• Extrahierter Text
Das denke ich mir nicht aus: Das waren früher die Bedeutungen - kein Mensch hat „ganze fünf Punkte“ gesagt, wenn er sagen wollte, dass das viele Punkte sind. Ist interessant, wie gründlich das verschwunden ist.
Ich bin gerade bei Verwandten in Schleswig-Holstein und hier sagen die älteren Leute alle „Ich erinnere das…“ - vermutlich also doch eine regionale Variante, wie vermutet.
vielleicht sind 5 Punkte nach der 3-Punkte-Regel auch einfach viel weniger Punkte als DAMALS, DA waren 5 Punkte noch mehr als 2 gewonnene Spiele…
…
ach, alles ist prekärer, besorgter, unsicherer geworden, alles geht ganz schnell den Bach runter, früher wollte niemand irgendwas „heute noch“ bekommen, ging ja gar nicht, mußte man ja in die Post stecken… alle sind so nervös geworden
Ich stell mir grad den Herr Lott vor, wie er in Schleswig-Holstein durch die Kneipe geht und alte Menschen anspricht und sagt „Wie war denn das früher so hier?“ und immer wenn einer der alten „Ich erinner das…“ sagt klickt er auf dem zählomat einen höher.
Gut möglich, allerdings habe ich diese Formulierung die ersten dreißig Jahre meines Lebens lang nie gehört - in meinem Teil Schleswig-Holsteins war das also unüblich. Vielleicht so ein Nordseeküstending, da spricht man ohnehin anders.
Genau so mache ich das.
Ich bin an der Ostseeseite, Herr Thomsen. Und rede mit meinem Lübecker Onkel.
Drehst Du ihnen dann auch Zigaretten, nachdem nach Du Dich dazu gesellt hast?
Das gibt’s woanders auch.

• Gegebene Zeilen

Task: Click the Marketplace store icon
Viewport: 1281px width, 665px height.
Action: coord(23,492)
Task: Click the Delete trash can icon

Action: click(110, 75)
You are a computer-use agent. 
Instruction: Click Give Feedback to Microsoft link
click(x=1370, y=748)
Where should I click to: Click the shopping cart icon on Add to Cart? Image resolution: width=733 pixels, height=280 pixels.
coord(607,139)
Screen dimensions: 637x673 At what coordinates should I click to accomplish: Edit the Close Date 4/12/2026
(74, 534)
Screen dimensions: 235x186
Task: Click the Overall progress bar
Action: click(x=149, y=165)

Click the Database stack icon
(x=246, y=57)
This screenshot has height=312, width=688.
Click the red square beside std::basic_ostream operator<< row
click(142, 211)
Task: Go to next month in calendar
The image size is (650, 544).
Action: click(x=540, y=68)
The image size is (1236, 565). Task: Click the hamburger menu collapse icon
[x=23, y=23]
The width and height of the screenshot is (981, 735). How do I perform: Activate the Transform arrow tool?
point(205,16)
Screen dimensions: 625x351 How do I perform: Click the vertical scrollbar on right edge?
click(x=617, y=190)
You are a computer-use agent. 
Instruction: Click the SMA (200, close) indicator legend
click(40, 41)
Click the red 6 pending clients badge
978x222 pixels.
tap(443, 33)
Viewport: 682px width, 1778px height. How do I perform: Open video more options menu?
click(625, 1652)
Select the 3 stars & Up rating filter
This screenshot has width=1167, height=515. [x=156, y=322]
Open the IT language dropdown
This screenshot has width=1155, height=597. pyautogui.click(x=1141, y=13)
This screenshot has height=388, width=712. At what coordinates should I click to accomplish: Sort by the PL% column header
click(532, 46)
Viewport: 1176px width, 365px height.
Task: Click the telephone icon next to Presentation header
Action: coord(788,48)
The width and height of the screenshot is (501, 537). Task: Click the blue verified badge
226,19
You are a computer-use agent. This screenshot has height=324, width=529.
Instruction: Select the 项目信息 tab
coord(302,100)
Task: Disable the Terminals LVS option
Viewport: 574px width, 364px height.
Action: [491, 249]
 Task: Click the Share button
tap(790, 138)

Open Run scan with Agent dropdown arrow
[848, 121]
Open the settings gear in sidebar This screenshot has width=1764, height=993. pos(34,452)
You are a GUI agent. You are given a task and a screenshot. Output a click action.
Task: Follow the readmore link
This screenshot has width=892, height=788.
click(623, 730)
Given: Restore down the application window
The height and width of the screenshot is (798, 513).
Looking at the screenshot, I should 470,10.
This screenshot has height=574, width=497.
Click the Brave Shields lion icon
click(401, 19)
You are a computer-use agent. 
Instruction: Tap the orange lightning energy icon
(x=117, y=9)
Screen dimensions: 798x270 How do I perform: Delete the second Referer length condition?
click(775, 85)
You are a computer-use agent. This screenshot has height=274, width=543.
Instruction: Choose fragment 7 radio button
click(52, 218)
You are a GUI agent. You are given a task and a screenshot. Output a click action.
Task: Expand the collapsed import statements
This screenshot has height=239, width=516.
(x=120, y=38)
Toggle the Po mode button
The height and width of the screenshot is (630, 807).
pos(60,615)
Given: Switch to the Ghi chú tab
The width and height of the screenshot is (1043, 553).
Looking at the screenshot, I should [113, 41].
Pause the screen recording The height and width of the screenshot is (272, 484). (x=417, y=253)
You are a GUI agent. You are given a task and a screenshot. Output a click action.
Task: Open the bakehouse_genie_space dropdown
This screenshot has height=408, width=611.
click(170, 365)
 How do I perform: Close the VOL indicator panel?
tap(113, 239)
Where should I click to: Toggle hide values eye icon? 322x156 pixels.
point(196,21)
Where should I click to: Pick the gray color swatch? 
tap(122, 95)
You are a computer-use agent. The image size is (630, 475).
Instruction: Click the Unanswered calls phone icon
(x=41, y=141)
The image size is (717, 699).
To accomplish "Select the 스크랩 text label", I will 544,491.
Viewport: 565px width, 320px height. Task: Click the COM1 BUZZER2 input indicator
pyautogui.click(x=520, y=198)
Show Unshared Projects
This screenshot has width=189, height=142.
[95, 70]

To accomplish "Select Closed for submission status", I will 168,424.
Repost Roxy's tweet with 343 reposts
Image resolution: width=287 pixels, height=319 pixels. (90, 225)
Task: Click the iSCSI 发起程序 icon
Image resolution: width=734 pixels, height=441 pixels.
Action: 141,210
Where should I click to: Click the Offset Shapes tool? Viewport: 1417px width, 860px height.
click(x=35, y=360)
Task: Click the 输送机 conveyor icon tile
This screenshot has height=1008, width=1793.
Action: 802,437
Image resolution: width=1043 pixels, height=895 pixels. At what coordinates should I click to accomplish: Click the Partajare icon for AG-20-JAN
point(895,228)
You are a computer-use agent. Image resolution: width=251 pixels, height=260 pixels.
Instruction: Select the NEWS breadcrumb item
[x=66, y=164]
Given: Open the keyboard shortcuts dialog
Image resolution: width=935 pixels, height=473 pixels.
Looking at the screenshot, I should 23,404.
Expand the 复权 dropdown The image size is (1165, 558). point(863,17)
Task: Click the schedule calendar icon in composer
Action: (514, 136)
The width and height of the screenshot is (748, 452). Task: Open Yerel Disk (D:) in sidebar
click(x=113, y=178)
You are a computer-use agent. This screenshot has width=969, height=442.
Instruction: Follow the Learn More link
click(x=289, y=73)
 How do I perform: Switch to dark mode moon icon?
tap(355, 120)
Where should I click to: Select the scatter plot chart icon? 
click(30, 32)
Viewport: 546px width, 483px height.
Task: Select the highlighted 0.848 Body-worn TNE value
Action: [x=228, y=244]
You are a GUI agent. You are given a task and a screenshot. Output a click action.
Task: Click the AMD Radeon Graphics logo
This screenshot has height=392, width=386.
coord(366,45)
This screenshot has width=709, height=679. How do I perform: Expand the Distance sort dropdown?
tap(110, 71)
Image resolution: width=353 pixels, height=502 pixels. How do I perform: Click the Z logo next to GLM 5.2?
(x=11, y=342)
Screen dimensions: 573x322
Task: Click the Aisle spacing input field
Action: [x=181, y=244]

• Aufgaben
- a) In welchem Bundesland sagen laut den Leserkommentaren zum Sprachgebrauch die älteren Leute „Ich erinnere das…“?
- b) Welche Wendungen stehen in den Leserkommentaren zum Sprachgebrauch in den Anführungszeichen „…“? Nenne alle.
- c) Führe die Leserkommentare zum Sprachgebrauch nach dem letzten Satz fort.
Die Zeilen stehen in keinem Zusammenhang mit den Leserkommentaren zum Sprachgebrauch.

• Lösungen
- a) In Schleswig-Holstein.

- b) „ganze fünf Punkte“, „Ich erinnere das…“, „heute noch“, „Wie war denn das früher so hier?“, „Ich erinner das…“

- c)
„But if you are the kind of person who cries out against this abomination we must warn you that people who go through life expecting informal variant idioms in English to behave logically are setting themselves up for a lifetime of hurt.“
Da hast Du mich hart abgeholt. Ich liebe die Bilder, die dieses Album bei mir erzeugt. In Zukunft wird in denen womöglich auch Gunnar vorkommen
Also in der SH-Gegend westlich von Hamburg gibt es beides. Gefühlt erinnert „man sich“ hier etwas häufiger, aber ich kenne auch einige Leute, die „das erinnern“.
Aber speziell bei alten Leuten ist mir „ich erinnere das“ eigentlich noch nie aufgefallen. Da bin ich also auf Henners Seite.
Hauptsache es erinnert sich überhaupt noch jemand
Hauptsache es erinnert überhaupt noch jemand FTFY
Das bestreite ich ja gar nicht. Ich fragte mich nur wie die Deutungen zustanden kommen. Leider finde ich beim spontanen googeln nur eine Kolumne vom allseits beliebten Sick, der aber leider keinerlei Erklärung liefert, nur Beispiele aneinanderreiht bei denen sich die Verwendung des jeweils anderen Wortes komisch anhört.
Naja, es wird mein Leben nicht massiv negativ beeinflussen nicht zu wissen woher das kommt.
Ein bisschen late to the party, aber hier meine two cents: Bastian Sicks Kolumnen sind wirklich, wirklich schwierig. Sie strotzen vor Halbwissen, Fehlern und unpassenden Vergleichen – aus linguistischer Sicht ist da vieles nicht haltbar. Wer daran interessiert ist, kann mal Sick of Sick von André Meinunger lesen.
Und wer generell an Sprache und Linguistik interessiert ist, dem empfehle ich den Fussballlinguist auf TikTok. Ein super Kanal von nem Linguistik-Prof., der unterschiedlichste Themen auf einfache, verständliche und kompetente Art rüberbringt.
Gerade im Hörbuch von Atze Schröder, der alten Ruhrpottrampensau: „Ich erinnere, dass …“
Tja
In der Zeit, als Bastian Sick so richtig in aller Munde war, habe ich das großartige Bremer Sprachlog von Anatol Stefanowitsch gelesen. Das war auch häufig Sick-Ideen-kritisch und stand für eine lebendige Sprache ein. Das Blog war sicherlich der Anfang meines heutigen amateurhaften linguistischen Interesses.
Und Stephen Fry hat seine Kritik am Sprachpurismus auch mal sehr schön zum Ausdruck gebracht.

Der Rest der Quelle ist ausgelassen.